SET TASK: Rewrite the material from the line with "Open the Intruder menu in menu bar" to the line with "The image size is (1068, 861).", switching "outer glow" to "inner glow" and leaving everything else unchanged.

RECORDS SUPPLIED:

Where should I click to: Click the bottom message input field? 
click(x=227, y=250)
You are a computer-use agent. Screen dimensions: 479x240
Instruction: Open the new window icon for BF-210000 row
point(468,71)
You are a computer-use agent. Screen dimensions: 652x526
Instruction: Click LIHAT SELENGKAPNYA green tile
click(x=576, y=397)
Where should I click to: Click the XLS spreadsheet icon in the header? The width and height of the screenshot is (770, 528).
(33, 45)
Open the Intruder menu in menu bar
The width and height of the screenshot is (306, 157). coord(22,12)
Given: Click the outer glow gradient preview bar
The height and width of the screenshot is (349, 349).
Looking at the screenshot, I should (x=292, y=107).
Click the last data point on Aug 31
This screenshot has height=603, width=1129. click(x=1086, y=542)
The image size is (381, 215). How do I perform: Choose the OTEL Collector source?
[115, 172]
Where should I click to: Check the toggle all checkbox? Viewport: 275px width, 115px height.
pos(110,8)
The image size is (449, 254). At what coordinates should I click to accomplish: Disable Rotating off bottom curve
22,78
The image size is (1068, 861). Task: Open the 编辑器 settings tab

---

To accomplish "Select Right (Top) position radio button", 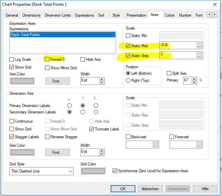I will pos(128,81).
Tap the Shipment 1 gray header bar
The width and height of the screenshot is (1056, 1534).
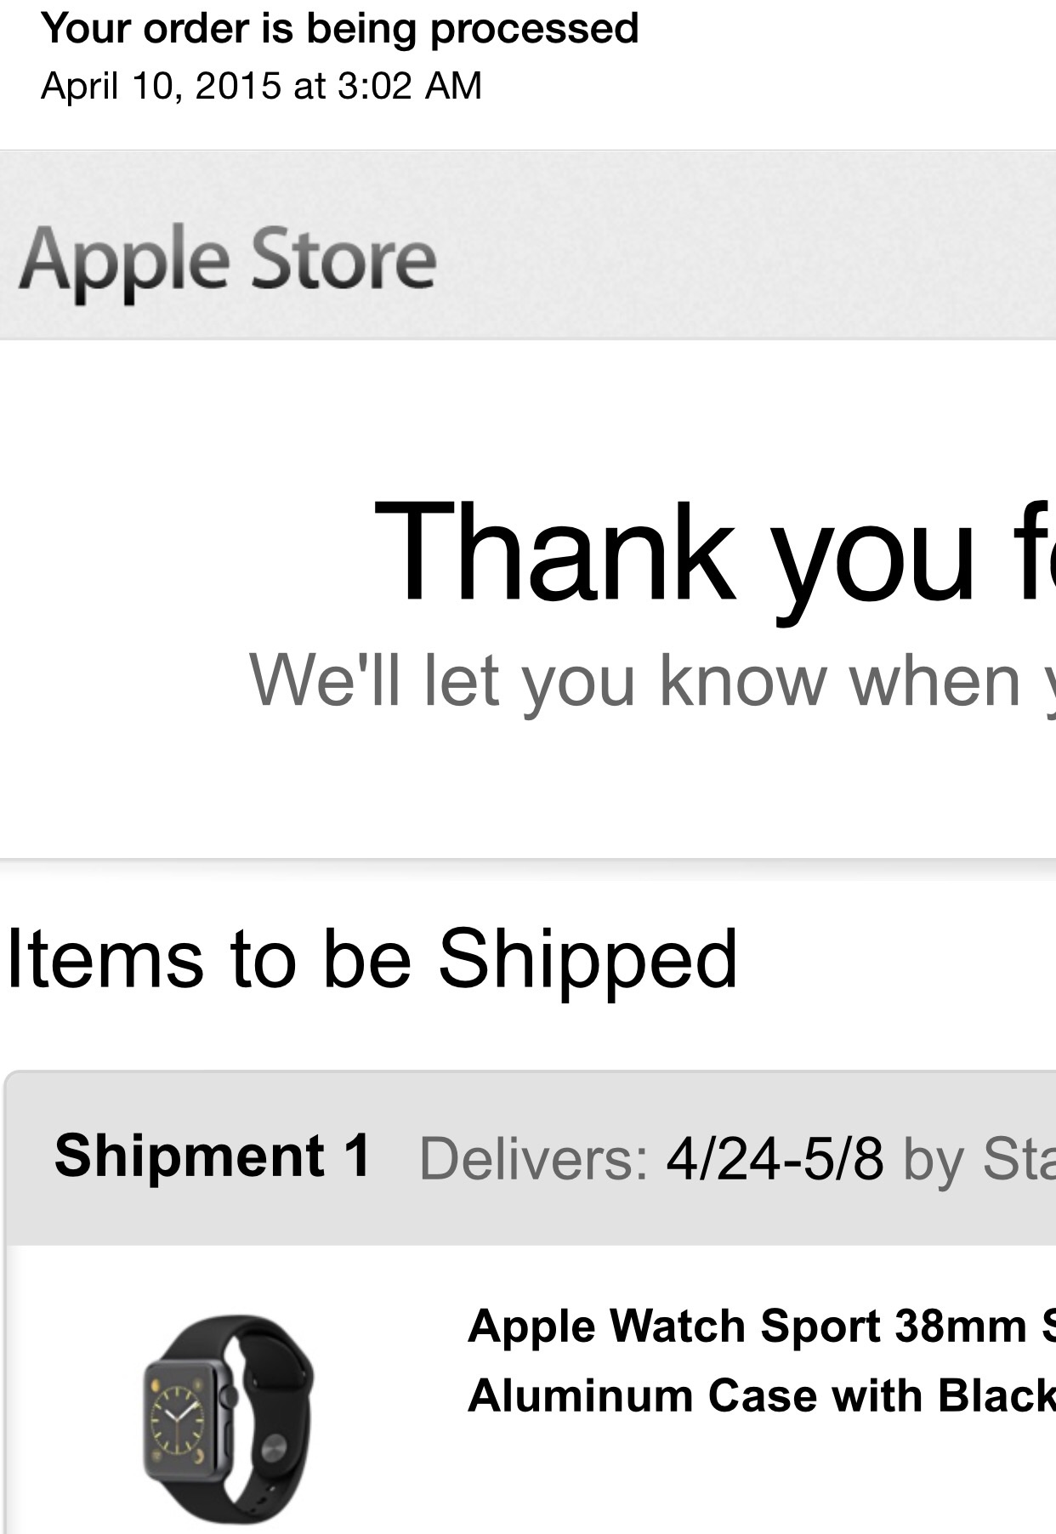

* * *

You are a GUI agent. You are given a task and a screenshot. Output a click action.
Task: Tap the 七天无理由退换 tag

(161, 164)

WRITTEN SOLUTION:
Open the Intruder menu in menu bar
The width and height of the screenshot is (306, 157). coord(22,12)
Given: Click the inner glow gradient preview bar
The height and width of the screenshot is (349, 349).
Looking at the screenshot, I should (x=292, y=107).
Click the last data point on Aug 31
This screenshot has height=603, width=1129. click(x=1086, y=542)
The image size is (381, 215). How do I perform: Choose the OTEL Collector source?
[115, 172]
Where should I click to: Check the toggle all checkbox? Viewport: 275px width, 115px height.
pos(110,8)
The image size is (449, 254). At what coordinates should I click to accomplish: Disable Rotating off bottom curve
22,78
The image size is (1068, 861). Task: Open the 编辑器 settings tab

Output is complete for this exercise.